■ Work required
Copy the part of the records below that runs from their first line through the line containing "The image size is (470, 470). coord(229,19)", reproducing every line as it appears.

Dataset excerpt
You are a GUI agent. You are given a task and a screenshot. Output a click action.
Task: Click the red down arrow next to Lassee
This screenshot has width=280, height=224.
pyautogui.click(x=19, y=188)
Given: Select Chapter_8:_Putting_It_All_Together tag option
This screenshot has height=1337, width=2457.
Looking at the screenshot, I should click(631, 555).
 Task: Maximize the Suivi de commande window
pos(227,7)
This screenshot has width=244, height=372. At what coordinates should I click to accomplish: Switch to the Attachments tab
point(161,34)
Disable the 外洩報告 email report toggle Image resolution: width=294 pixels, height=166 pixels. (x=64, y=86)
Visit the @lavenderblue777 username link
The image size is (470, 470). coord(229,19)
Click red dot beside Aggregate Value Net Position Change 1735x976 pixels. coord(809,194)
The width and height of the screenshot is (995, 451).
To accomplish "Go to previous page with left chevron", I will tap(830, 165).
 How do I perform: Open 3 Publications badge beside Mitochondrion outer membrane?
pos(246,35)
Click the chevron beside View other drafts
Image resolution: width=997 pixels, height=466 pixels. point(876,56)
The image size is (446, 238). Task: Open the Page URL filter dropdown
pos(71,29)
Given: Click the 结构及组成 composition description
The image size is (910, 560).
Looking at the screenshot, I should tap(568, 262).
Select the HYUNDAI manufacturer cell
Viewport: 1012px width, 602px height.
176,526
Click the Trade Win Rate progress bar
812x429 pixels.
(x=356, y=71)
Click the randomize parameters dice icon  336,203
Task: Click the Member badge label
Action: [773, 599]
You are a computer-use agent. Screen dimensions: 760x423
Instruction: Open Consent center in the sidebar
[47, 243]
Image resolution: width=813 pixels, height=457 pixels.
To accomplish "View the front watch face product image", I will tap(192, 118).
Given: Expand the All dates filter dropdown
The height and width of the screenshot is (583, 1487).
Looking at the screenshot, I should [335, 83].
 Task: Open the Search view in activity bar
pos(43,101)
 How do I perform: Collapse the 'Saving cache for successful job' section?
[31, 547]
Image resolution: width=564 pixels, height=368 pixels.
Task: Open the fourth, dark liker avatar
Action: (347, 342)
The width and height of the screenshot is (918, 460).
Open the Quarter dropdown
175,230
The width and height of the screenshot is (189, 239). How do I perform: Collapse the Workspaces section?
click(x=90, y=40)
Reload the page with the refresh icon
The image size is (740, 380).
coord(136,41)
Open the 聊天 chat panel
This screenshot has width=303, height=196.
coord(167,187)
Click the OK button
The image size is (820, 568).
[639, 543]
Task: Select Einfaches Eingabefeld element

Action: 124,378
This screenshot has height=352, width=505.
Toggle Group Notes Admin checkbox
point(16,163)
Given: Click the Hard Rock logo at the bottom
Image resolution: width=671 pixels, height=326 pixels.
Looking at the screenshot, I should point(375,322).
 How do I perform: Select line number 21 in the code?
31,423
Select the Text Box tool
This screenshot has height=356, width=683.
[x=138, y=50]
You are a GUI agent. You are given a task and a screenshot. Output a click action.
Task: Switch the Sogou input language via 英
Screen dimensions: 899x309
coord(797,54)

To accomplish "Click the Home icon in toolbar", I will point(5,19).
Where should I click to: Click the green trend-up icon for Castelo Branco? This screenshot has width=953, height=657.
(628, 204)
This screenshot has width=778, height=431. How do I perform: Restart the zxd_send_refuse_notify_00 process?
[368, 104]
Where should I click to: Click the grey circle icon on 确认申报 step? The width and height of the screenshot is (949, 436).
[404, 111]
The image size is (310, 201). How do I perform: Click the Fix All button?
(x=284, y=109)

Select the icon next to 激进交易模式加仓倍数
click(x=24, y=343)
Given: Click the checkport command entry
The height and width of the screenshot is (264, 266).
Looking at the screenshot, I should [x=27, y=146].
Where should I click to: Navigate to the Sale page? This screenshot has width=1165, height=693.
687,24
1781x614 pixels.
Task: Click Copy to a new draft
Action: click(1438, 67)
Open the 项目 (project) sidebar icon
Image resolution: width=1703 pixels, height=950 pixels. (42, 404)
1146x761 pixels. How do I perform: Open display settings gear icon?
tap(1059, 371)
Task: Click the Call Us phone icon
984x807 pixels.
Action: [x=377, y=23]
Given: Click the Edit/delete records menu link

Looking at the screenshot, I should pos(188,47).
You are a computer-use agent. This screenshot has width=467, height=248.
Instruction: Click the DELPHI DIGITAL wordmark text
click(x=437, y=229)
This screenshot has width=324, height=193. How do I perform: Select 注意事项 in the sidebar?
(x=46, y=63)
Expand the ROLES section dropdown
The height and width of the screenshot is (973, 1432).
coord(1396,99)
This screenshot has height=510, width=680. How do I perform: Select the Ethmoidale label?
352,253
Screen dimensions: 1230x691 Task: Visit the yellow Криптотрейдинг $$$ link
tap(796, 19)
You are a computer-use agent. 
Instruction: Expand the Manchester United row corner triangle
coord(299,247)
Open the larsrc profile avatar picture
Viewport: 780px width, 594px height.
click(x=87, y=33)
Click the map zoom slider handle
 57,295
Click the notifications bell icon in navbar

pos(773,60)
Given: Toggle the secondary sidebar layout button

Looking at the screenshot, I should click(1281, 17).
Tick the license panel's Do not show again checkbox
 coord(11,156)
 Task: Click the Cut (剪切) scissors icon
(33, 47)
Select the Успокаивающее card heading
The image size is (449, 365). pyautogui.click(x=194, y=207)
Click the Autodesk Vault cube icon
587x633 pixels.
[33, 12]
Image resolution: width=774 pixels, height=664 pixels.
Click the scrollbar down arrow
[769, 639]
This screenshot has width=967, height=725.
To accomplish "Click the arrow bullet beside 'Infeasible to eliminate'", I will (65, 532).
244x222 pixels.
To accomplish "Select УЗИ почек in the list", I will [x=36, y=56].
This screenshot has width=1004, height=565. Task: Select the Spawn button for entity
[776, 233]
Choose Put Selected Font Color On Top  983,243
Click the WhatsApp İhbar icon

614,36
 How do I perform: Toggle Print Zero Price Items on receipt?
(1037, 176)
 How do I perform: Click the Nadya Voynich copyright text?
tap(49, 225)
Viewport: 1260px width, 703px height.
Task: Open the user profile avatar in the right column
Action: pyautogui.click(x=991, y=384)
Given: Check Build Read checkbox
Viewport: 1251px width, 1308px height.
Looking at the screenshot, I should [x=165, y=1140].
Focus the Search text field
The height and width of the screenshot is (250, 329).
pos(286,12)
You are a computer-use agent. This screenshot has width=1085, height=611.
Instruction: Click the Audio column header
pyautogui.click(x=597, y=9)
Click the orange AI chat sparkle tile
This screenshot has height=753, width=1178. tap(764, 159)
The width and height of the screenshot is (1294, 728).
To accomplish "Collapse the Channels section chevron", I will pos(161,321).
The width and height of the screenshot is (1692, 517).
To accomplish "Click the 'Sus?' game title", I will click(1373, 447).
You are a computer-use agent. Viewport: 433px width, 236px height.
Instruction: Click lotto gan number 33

■ Solution to the problem
You are a GUI agent. You are given a task and a screenshot. Output a click action.
Task: Click the red down arrow next to Lassee
This screenshot has width=280, height=224.
pyautogui.click(x=19, y=188)
Given: Select Chapter_8:_Putting_It_All_Together tag option
This screenshot has height=1337, width=2457.
Looking at the screenshot, I should click(631, 555).
 Task: Maximize the Suivi de commande window
pos(227,7)
This screenshot has width=244, height=372. At what coordinates should I click to accomplish: Switch to the Attachments tab
point(161,34)
Disable the 外洩報告 email report toggle Image resolution: width=294 pixels, height=166 pixels. (x=64, y=86)
Visit the @lavenderblue777 username link
The image size is (470, 470). coord(229,19)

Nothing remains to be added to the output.